Lessons Learned From the Home-Building Process
As I reflect on our many home-building experiences over the years, it’s funny how closely they resemble experiences clients face with law firms. Here are some takeaways that may help you deliver a better client journey.
The architectural phase is a big (and expensive) part of custom building. After listening to your needs and drawing up your dream home, you’d think an architect would be anxious to see the finished product. That doesn’t always happen. I suppose they, like lawyers, move on to their next project. As a client, however, I’d like to think you care how this project turned out.
- If you helped a client acquire a property, build a new plant or open a retail outlet or restaurant, go visit! Show an interest in how your work resulted in something important to the client.
Construction involves a lot of moving parts. You can’t frame until the foundation is poured; you can’t pour the foundation until the hole is dug; you can’t dig the hole until the permit is issued; and so on. As a lawyer, there are times you have to wait for others in order to continue your work, like receiving an opposing counsel’s response or an agency’s documents or confirmation of the trial schedule. But clients often don’t know what’s going on behind the scenes; they just know that two weeks have passed and nothing seems to have happened.
- Acknowledge client inquiries, even if you don’t have the answer yet. Be proactive in providing status reports, even when nothing has happened. On active matters, think about setting up a regular check-in time so you (and the client) can stay on top of things.
Giving the Client Attention
As a construction client, I don’t care that you’re building other houses and I certainly don’t want to hear about them as an excuse for a lack of progress on mine. Similarly, clients don’t care about your other clients. Even though they know you have them, they want to feel like the only client you have, or at least the most important one.
- Be careful how you communicate your competing priorities.

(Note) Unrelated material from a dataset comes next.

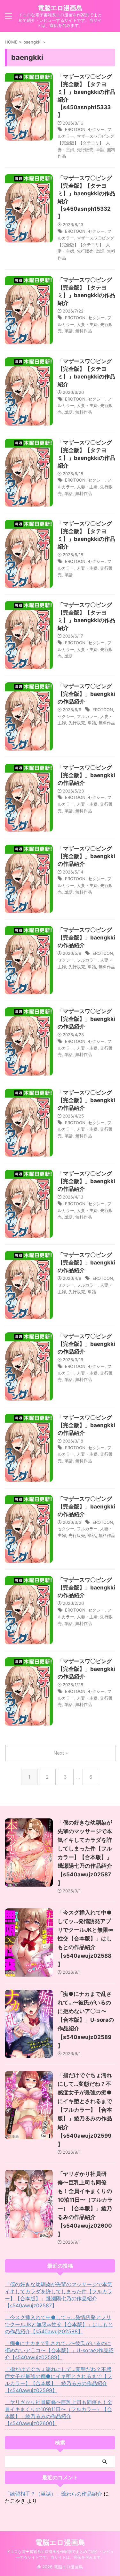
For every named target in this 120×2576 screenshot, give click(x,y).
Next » (60, 1753)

Two days before my appliances were to be installed, I received an email that the dishwasher hadn’t arrived and the supplier couldn’t predict when it would. I quickly had to change my selection. But my nagging thought was, how long ago did they know this was a possibility? Maybe they were hoping it would come in time. From my vantage point, however, a heads-up and contingency plan would have been nice. Similarly, maybe you’re really hoping you can pull something off or make an issue go away. But by telling the client about a problem at the 11th hour, you look bad and, more importantly, the client may look bad internally.
- As soon as you know something may go wrong, let the client know. Bad news does not get better with time.
Staffing With Clarity
We have had new project managers assigned mid-construction; new names just start showing up on emails. Many times, we would ask a question only to be told it was someone else’s responsibility.
- For your clients, be clear about who’s responsible for what. Set out a list of key players and their roles (and contact information) in an introductory email. Provide clients with an organizational chart of the team. And, when there are changes, make an introduction by email, Zoom or a meeting so clients don’t have to wonder to whom the new set of initials on their invoice belong.
I know, I know; we’re all ecstatic that the house is done and we’ve moved in. However, there’s always a punch list with new construction. Lawyers, like contractors, have a tendency to move on to the next project without looking back.
- If you need to send a final document, do it right away. If you need to close out the bill, get it done promptly. Don’t move so quickly to your next matter that you fail to button up the last one.
Parting Thoughts on Improving the Client Journey
I don’t want to scare anyone away from building a new house. In every instance, we have been very pleased with the final product once it was done. However, challenges in the process can taint what would otherwise be viewed as a really great result.
The same is true with your clients. You can prepare a dynamite brief or a brilliant estate plan but, if clients had a difficult journey, they still may not be happy.
Remember, it’s as much about the service you deliver as the services you deliver.